Four researchers at the University of Florida have been chosen as Charter Fellows of the National Academy of Inventors.
Donn Dennis, Ray Bergeron, Franky So and Nan Yao-Su will be recognized as four of 98 people selected from universities and nonprofit institutions nationally. Vice President for Research David P. Norton also was named a Charter Fellow.
The 98 innovators represent 54 research universities and nonprofit research institutes. Together, the new fellows hold more than 3,200 U.S. patents. The academic inventors and innovators elected to the rank of NAI Charter Fellow are named inventors on U.S. patents and were nominated for outstanding contributions to innovation in areas such as patents and licensing, innovative discovery and technology, significant impact on society, and support and enhancement of innovation. Included in the Charter class are eight Nobel Laureates, two Fellows of the Royal Society, 12 presidents of research universities and nonprofit research institutes, 50 members of the National Academies (National Academy of Sciences, National Academy of Engineering and the Institute of Medicine), 11 inductees of the National Inventors Hall of Fame, three recipients of the National Medal of Technology and Innovation, four recipients of the National Medal of Science, and 29 American Association for the Advancement of Science fellows, among other major awards and distinctions.
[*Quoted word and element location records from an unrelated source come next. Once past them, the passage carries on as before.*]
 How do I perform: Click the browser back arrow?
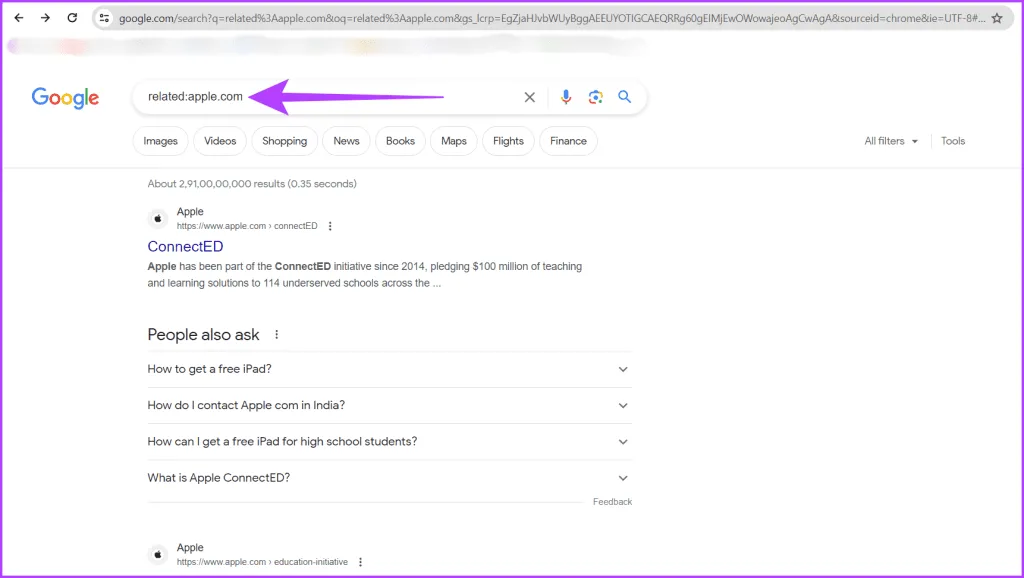pyautogui.click(x=18, y=18)
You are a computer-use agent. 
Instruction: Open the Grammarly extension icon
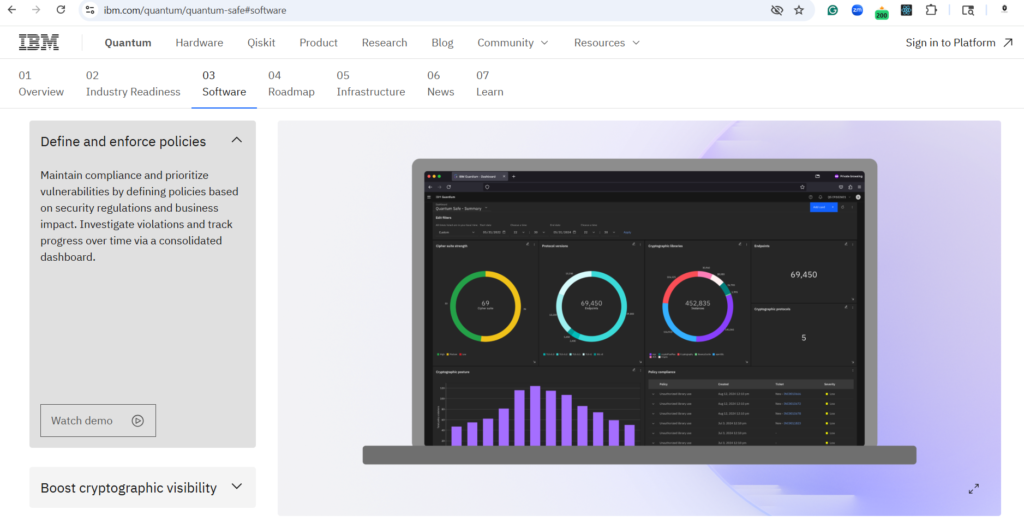click(x=832, y=10)
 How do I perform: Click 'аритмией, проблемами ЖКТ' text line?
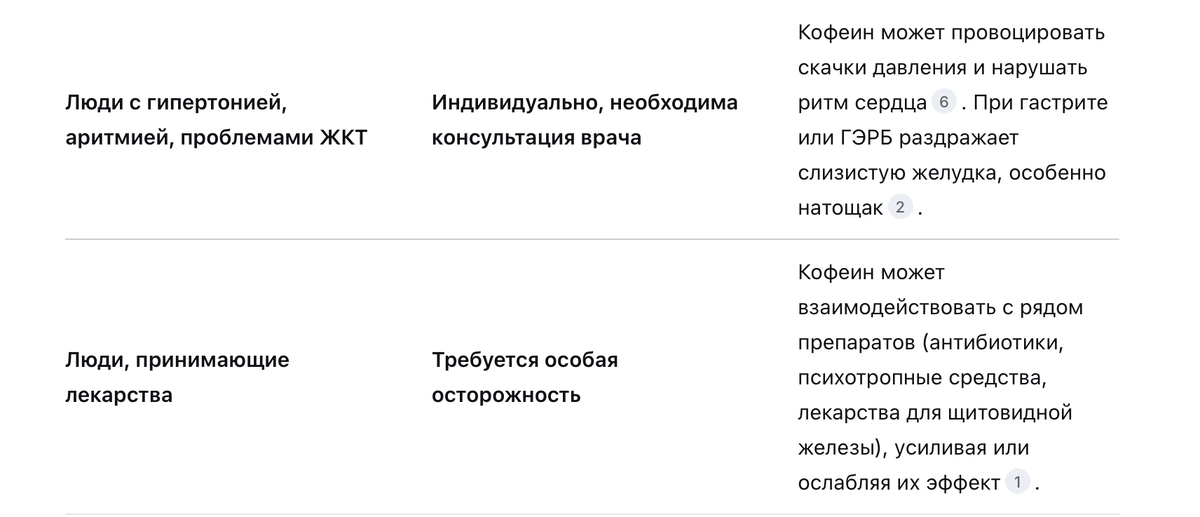pos(216,138)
Donn Dennis, M.D., is a professor in the departments of anesthesiology, psychiatry, and pharmacology & experimental therapeutics at UF&Shands, the University of Florida Academic Health Center. He currently sits in the Joachim S. Gravenstein, M.D., endowed chair in anesthesiology. Dennis also serves as chief science officer of Xhale Inc., a company he co-founded in late 2005.
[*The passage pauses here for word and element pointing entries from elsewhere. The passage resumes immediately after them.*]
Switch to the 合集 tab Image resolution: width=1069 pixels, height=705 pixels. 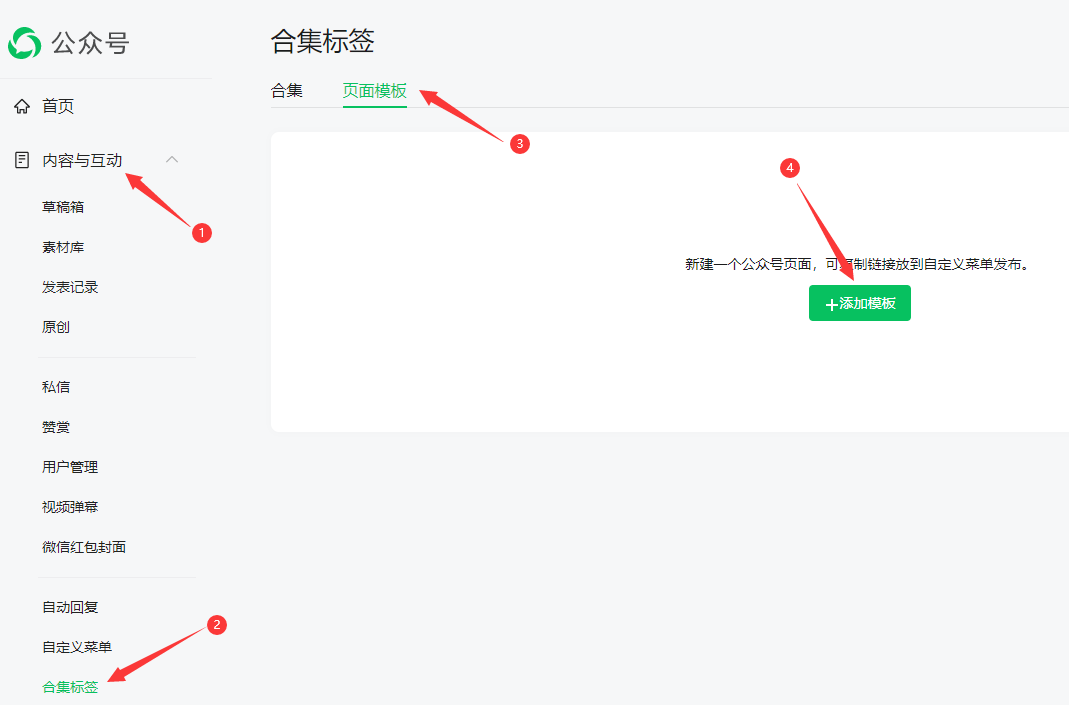coord(287,91)
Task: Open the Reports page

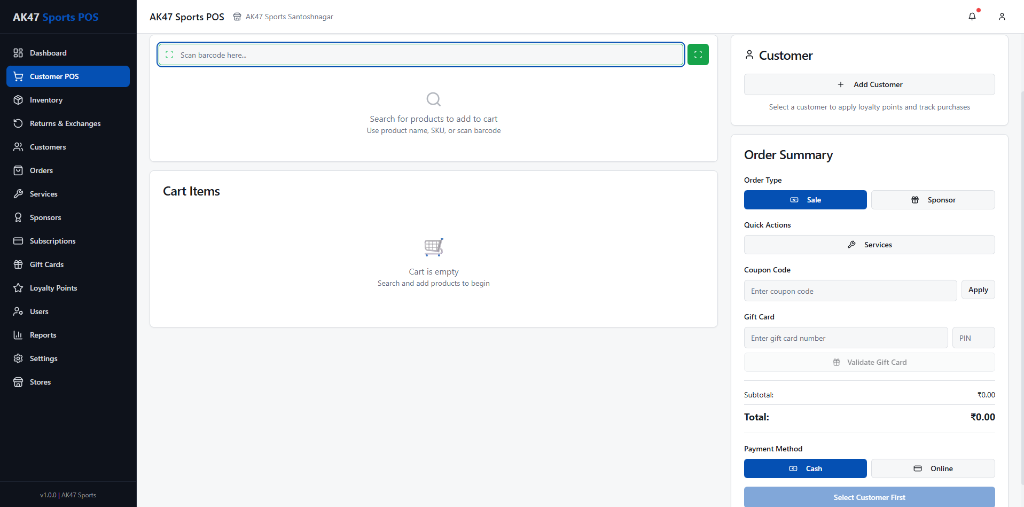Action: tap(43, 335)
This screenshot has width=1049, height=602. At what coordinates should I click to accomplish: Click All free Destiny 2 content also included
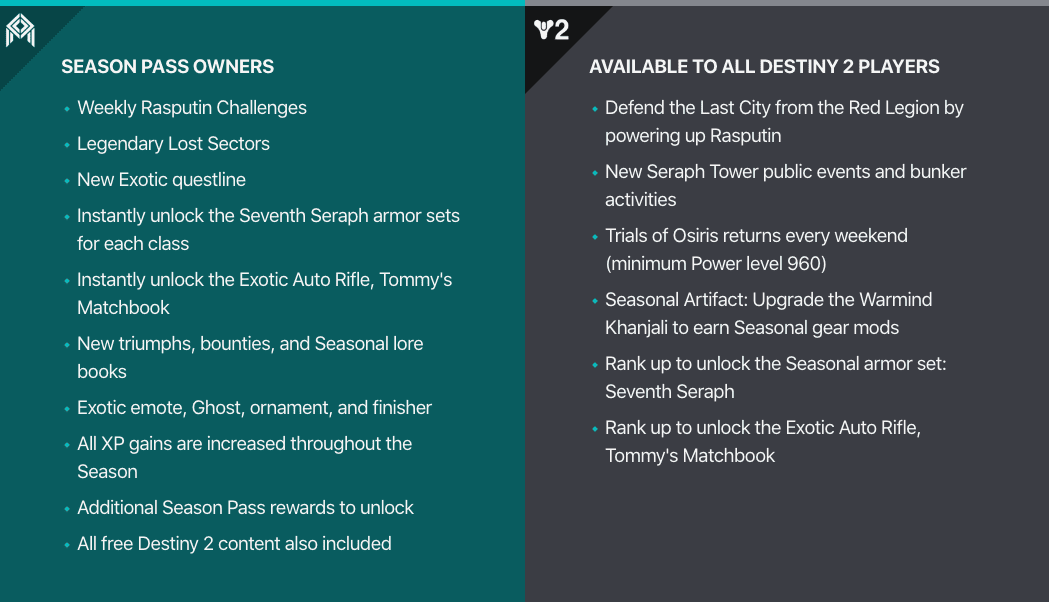(x=234, y=544)
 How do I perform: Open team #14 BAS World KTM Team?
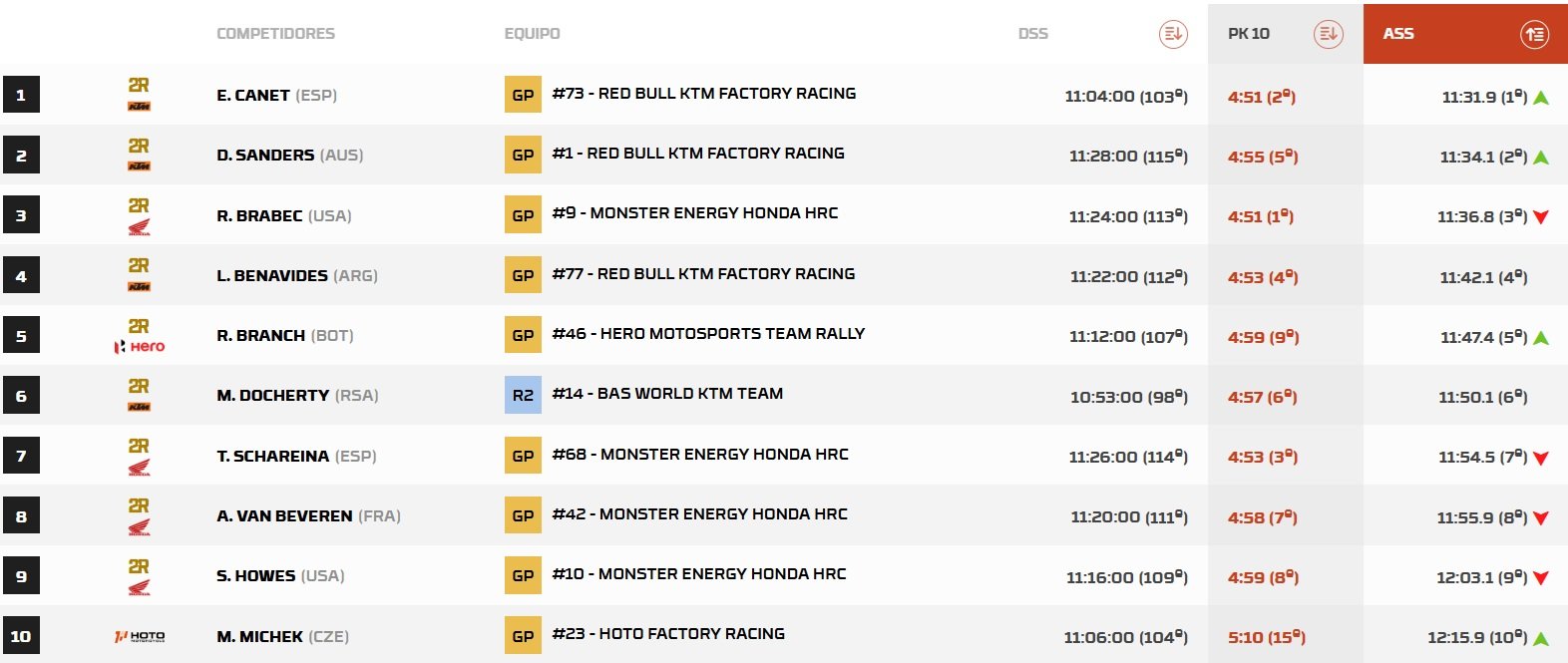pos(667,394)
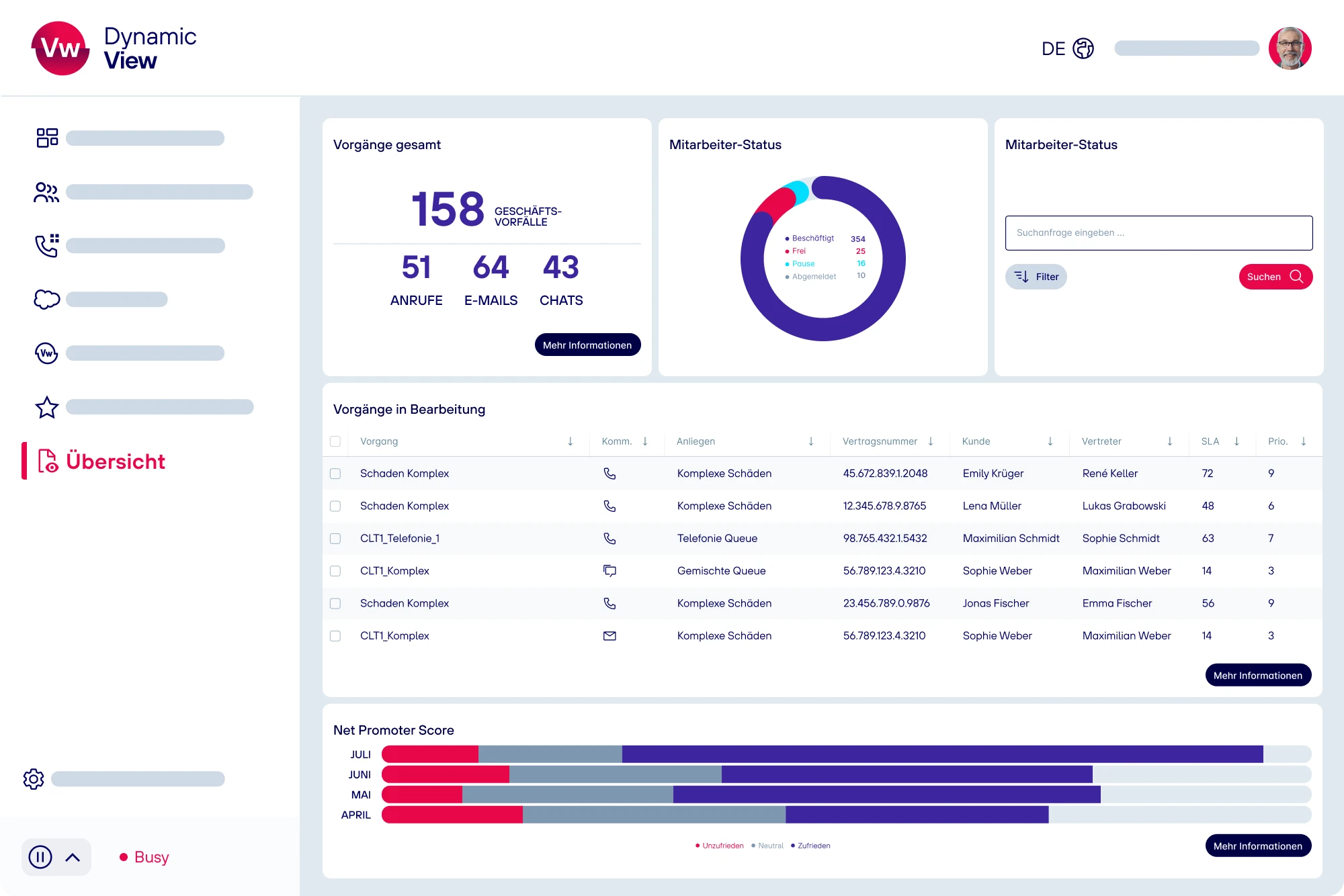Open settings gear icon in sidebar

[34, 779]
His career has focused on developing innovations in patient-centric medicine, particularly technologies to improve the safety and efficacy of drugs and reduce the incidence of adverse events in medical settings to improve clinical outcomes while reducing health care costs. He is an inventor on 62 United States and foreign equivalent patents. The intellectual property outlined in these patents focuses on three areas: nanotechnology-based strategies to optimize drug delivery, make drugs more dissolvable and treat drug toxicity; technologies to reduce healthcare-associated infections; and technologies to streamline the execution of clinical trials and optimize drug therapy in the setting of disease management.
Raymond J. Bergeron, Ph.D., is a distinguished professor emeritus of medicinal chemistry and was a Duckworth eminent scholar of drug development at the UF College of Pharmacy. He has published 200 papers, authored a text on bioorganic chemistry, edited two books on iron overload diseases and holds 200 patents. His research interests include cancer chemotherapy, the role of metals in diseases and metal chelators. Bergeron has dedicated his career to drug discovery and development surrounding cancer and iron overload diseases affecting children, namely thalassemia and sickle cell disease. Bergeron has taken five drugs to clinical trials. Most recently, his efforts have led to a promising treatment for children with iron overload. This drug is now in phase 2 human clinical trials. He also has discovered a new therapeutic for pancreatic cancer, for which there is virtually no effective cure. It is anticipated that human trials will be launched within a year and a half.
Franky So, Ph.D., is the Rolf E. Hummel professor of electronic materials and associate chair of research in the department of materials science and engineering. His research focuses on flexible optoelectronic devices based on organic and nanocrystal materials. These devices include: organic light emitting diodes, or OLEDs, for smart phone displays and flat screen TVs and high efficiency, high quality solid state lighting devices that will replace light bulbs one day; low-cost, high efficiency flexible polymer solar cells that can be printed by roll-to-roll process; and low-cost nanocrystal devices for UV and infrared sensors. He is an inventor of more than 70 issued patents and has another 20 pending patents.
Nan-Yao Su, Ph.D., is a professor emeritus of entomology at the UF Fort Lauderdale Research and Education Center in the UF Institute of Food and Agricultural Sciences.
His research into how termites search for and locate food sources in soil led to the development of the first commercial termite bait products in the United States. Su has published more than 200 papers in peer-reviewed journals and has served as an international expert in integrated pest management for the United Nations Environmental Program and for governmental agencies in New Zealand, Chile and China. He has contributed chapters to 15 books and is the co-editor of “Biology and Control of the Formosan Subterranean Termite.”
The NAI Charter Fellows will be inducted as Fellows by the U.S. Commissioner for Patents, Margaret A. Focarino, from the United States Patent and Trademark Office, or USPTO, Feb. 22 during the National Academy of Inventors’ annual conference in Tampa.